ABOUT THIS EXERCISE:
Arrange the items below into a numbered list and drop every blank line.

*** Opening of EXCERPTED RECORDS ***

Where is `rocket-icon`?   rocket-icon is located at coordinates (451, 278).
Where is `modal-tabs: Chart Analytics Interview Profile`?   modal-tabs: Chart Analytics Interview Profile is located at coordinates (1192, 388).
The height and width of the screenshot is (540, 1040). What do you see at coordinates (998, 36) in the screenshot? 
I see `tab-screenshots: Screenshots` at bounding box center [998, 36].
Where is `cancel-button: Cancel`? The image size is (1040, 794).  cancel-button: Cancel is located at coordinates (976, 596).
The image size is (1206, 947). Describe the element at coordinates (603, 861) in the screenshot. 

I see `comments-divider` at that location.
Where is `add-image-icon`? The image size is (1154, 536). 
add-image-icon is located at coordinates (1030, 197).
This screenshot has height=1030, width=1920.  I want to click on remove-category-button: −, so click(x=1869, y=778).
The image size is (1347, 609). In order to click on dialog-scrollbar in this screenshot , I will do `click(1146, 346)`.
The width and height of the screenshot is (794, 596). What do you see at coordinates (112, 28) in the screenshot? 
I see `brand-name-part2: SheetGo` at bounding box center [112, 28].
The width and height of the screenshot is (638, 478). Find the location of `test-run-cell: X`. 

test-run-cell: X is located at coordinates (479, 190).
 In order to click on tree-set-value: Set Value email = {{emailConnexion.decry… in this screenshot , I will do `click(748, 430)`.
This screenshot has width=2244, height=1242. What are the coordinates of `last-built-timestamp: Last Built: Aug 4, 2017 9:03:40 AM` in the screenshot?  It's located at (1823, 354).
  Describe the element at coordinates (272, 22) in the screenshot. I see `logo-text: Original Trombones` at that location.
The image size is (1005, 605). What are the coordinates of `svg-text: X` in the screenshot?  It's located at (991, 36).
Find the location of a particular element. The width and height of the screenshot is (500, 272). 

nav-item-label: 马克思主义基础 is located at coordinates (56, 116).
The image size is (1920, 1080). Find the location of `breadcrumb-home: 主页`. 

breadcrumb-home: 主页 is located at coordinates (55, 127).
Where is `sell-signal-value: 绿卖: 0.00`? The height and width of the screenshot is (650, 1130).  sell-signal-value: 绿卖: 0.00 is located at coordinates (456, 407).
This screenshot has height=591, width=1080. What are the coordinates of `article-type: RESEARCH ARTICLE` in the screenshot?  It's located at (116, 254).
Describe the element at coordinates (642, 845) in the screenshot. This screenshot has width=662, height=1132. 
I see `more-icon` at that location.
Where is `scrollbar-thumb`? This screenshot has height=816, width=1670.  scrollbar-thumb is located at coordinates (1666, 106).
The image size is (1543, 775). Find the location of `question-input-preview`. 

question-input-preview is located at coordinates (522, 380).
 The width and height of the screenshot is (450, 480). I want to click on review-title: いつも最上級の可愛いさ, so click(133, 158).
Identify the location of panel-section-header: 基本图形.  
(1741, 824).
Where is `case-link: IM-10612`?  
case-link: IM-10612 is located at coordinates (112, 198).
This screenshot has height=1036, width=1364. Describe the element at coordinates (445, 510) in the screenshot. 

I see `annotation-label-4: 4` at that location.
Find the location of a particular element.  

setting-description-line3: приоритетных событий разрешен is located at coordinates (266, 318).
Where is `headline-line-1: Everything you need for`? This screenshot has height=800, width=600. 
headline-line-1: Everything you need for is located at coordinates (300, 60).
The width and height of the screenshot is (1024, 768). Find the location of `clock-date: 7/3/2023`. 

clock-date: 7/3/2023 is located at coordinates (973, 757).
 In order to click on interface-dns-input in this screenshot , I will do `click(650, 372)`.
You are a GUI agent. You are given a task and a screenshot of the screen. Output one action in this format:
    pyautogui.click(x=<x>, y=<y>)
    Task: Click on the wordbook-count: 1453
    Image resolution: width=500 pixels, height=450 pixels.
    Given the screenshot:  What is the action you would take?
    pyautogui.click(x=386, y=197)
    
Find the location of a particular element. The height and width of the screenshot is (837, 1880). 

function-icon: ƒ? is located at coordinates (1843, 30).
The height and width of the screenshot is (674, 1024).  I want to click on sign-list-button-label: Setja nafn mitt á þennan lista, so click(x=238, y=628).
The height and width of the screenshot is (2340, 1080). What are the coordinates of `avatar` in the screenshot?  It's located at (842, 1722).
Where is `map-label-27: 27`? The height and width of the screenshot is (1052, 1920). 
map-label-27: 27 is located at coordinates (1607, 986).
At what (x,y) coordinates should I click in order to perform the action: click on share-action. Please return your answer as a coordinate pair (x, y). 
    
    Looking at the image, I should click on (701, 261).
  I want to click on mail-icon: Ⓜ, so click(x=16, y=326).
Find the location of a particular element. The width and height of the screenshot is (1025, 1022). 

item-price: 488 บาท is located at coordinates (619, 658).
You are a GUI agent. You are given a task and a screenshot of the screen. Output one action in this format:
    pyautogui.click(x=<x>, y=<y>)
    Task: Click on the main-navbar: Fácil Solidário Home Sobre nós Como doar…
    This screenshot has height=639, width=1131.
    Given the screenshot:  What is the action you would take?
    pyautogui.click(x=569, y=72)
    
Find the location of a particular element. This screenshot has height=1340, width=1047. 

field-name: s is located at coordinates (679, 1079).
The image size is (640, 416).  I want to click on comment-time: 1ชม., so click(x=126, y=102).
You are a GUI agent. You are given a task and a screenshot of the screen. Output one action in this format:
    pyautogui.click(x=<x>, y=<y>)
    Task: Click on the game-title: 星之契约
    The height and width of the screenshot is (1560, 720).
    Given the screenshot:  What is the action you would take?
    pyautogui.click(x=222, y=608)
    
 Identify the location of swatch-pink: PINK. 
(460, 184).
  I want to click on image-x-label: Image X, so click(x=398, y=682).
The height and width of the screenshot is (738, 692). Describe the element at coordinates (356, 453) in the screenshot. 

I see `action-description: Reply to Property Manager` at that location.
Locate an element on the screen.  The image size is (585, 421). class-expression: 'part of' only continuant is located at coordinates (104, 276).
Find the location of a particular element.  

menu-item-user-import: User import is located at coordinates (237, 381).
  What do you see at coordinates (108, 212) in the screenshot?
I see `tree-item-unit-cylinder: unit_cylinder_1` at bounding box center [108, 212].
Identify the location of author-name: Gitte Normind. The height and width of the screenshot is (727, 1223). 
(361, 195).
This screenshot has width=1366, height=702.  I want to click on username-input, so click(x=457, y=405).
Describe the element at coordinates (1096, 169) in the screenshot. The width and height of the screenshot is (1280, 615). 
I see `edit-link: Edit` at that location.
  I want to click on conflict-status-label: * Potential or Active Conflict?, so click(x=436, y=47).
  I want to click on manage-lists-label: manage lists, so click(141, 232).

*** Close of EXCERPTED RECORDS ***

TASK OUTPUT:
1. Where is `rocket-icon`?   rocket-icon is located at coordinates (451, 278).
2. Where is `modal-tabs: Chart Analytics Interview Profile`?   modal-tabs: Chart Analytics Interview Profile is located at coordinates (1192, 388).
3. The height and width of the screenshot is (540, 1040). What do you see at coordinates (998, 36) in the screenshot? 
4. I see `tab-screenshots: Screenshots` at bounding box center [998, 36].
5. Where is `cancel-button: Cancel`? The image size is (1040, 794).  cancel-button: Cancel is located at coordinates (976, 596).
6. The image size is (1206, 947). Describe the element at coordinates (603, 861) in the screenshot. 
7. I see `comments-divider` at that location.
8. Where is `add-image-icon`? The image size is (1154, 536). 
9. add-image-icon is located at coordinates (1030, 197).
10. This screenshot has height=1030, width=1920.  I want to click on remove-category-button: −, so click(x=1869, y=778).
11. The image size is (1347, 609). In order to click on dialog-scrollbar in this screenshot , I will do `click(1146, 346)`.
12. The width and height of the screenshot is (794, 596). What do you see at coordinates (112, 28) in the screenshot? 
13. I see `brand-name-part2: SheetGo` at bounding box center [112, 28].
14. The width and height of the screenshot is (638, 478). Find the location of `test-run-cell: X`. 
15. test-run-cell: X is located at coordinates (479, 190).
16.  In order to click on tree-set-value: Set Value email = {{emailConnexion.decry… in this screenshot , I will do `click(748, 430)`.
17. This screenshot has width=2244, height=1242. What are the coordinates of `last-built-timestamp: Last Built: Aug 4, 2017 9:03:40 AM` in the screenshot?  It's located at (1823, 354).
18.   Describe the element at coordinates (272, 22) in the screenshot. I see `logo-text: Original Trombones` at that location.
19. The image size is (1005, 605). What are the coordinates of `svg-text: X` in the screenshot?  It's located at (991, 36).
20. Find the location of a particular element. The width and height of the screenshot is (500, 272). 
21. nav-item-label: 马克思主义基础 is located at coordinates (56, 116).
22. The image size is (1920, 1080). Find the location of `breadcrumb-home: 主页`. 
23. breadcrumb-home: 主页 is located at coordinates (55, 127).
24. Where is `sell-signal-value: 绿卖: 0.00`? The height and width of the screenshot is (650, 1130).  sell-signal-value: 绿卖: 0.00 is located at coordinates (456, 407).
25. This screenshot has height=591, width=1080. What are the coordinates of `article-type: RESEARCH ARTICLE` in the screenshot?  It's located at (116, 254).
26. Describe the element at coordinates (642, 845) in the screenshot. This screenshot has width=662, height=1132. 
27. I see `more-icon` at that location.
28. Where is `scrollbar-thumb`? This screenshot has height=816, width=1670.  scrollbar-thumb is located at coordinates (1666, 106).
29. The image size is (1543, 775). Find the location of `question-input-preview`. 
30. question-input-preview is located at coordinates (522, 380).
31.  The width and height of the screenshot is (450, 480). I want to click on review-title: いつも最上級の可愛いさ, so click(133, 158).
32. Identify the location of panel-section-header: 基本图形.  
33. (1741, 824).
34. Where is `case-link: IM-10612`?  
35. case-link: IM-10612 is located at coordinates (112, 198).
36. This screenshot has height=1036, width=1364. Describe the element at coordinates (445, 510) in the screenshot. 
37. I see `annotation-label-4: 4` at that location.
38. Find the location of a particular element.  
39. setting-description-line3: приоритетных событий разрешен is located at coordinates (266, 318).
40. Where is `headline-line-1: Everything you need for`? This screenshot has height=800, width=600. 
41. headline-line-1: Everything you need for is located at coordinates (300, 60).
42. The width and height of the screenshot is (1024, 768). Find the location of `clock-date: 7/3/2023`. 
43. clock-date: 7/3/2023 is located at coordinates (973, 757).
44.  In order to click on interface-dns-input in this screenshot , I will do `click(650, 372)`.
45. You are a GUI agent. You are given a task and a screenshot of the screen. Output one action in this format:
46.     pyautogui.click(x=<x>, y=<y>)
47.     Task: Click on the wordbook-count: 1453
48.     Image resolution: width=500 pixels, height=450 pixels.
49.     Given the screenshot:  What is the action you would take?
50.     pyautogui.click(x=386, y=197)
51. Find the location of a particular element. The height and width of the screenshot is (837, 1880). 
52. function-icon: ƒ? is located at coordinates (1843, 30).
53. The height and width of the screenshot is (674, 1024).  I want to click on sign-list-button-label: Setja nafn mitt á þennan lista, so click(x=238, y=628).
54. The height and width of the screenshot is (2340, 1080). What are the coordinates of `avatar` in the screenshot?  It's located at (842, 1722).
55. Where is `map-label-27: 27`? The height and width of the screenshot is (1052, 1920). 
56. map-label-27: 27 is located at coordinates (1607, 986).
57. At what (x,y) coordinates should I click in order to perform the action: click on share-action. Please return your answer as a coordinate pair (x, y). 
58.     Looking at the image, I should click on (701, 261).
59.   I want to click on mail-icon: Ⓜ, so click(x=16, y=326).
60. Find the location of a particular element. The width and height of the screenshot is (1025, 1022). 
61. item-price: 488 บาท is located at coordinates (619, 658).
62. You are a GUI agent. You are given a task and a screenshot of the screen. Output one action in this format:
63.     pyautogui.click(x=<x>, y=<y>)
64.     Task: Click on the main-navbar: Fácil Solidário Home Sobre nós Como doar…
65.     This screenshot has height=639, width=1131.
66.     Given the screenshot:  What is the action you would take?
67.     pyautogui.click(x=569, y=72)
68. Find the location of a particular element. This screenshot has height=1340, width=1047. 
69. field-name: s is located at coordinates (679, 1079).
70. The image size is (640, 416).  I want to click on comment-time: 1ชม., so click(x=126, y=102).
71. You are a GUI agent. You are given a task and a screenshot of the screen. Output one action in this format:
72.     pyautogui.click(x=<x>, y=<y>)
73.     Task: Click on the game-title: 星之契约
74.     The height and width of the screenshot is (1560, 720).
75.     Given the screenshot:  What is the action you would take?
76.     pyautogui.click(x=222, y=608)
77.  Identify the location of swatch-pink: PINK. 
78. (460, 184).
79.   I want to click on image-x-label: Image X, so click(x=398, y=682).
80. The height and width of the screenshot is (738, 692). Describe the element at coordinates (356, 453) in the screenshot. 
81. I see `action-description: Reply to Property Manager` at that location.
82. Locate an element on the screen.  The image size is (585, 421). class-expression: 'part of' only continuant is located at coordinates (104, 276).
83. Find the location of a particular element.  
84. menu-item-user-import: User import is located at coordinates (237, 381).
85.   What do you see at coordinates (108, 212) in the screenshot?
86. I see `tree-item-unit-cylinder: unit_cylinder_1` at bounding box center [108, 212].
87. Identify the location of author-name: Gitte Normind. The height and width of the screenshot is (727, 1223). 
88. (361, 195).
89. This screenshot has width=1366, height=702.  I want to click on username-input, so click(x=457, y=405).
90. Describe the element at coordinates (1096, 169) in the screenshot. The width and height of the screenshot is (1280, 615). 
91. I see `edit-link: Edit` at that location.
92.   I want to click on conflict-status-label: * Potential or Active Conflict?, so click(x=436, y=47).
93.   I want to click on manage-lists-label: manage lists, so click(141, 232).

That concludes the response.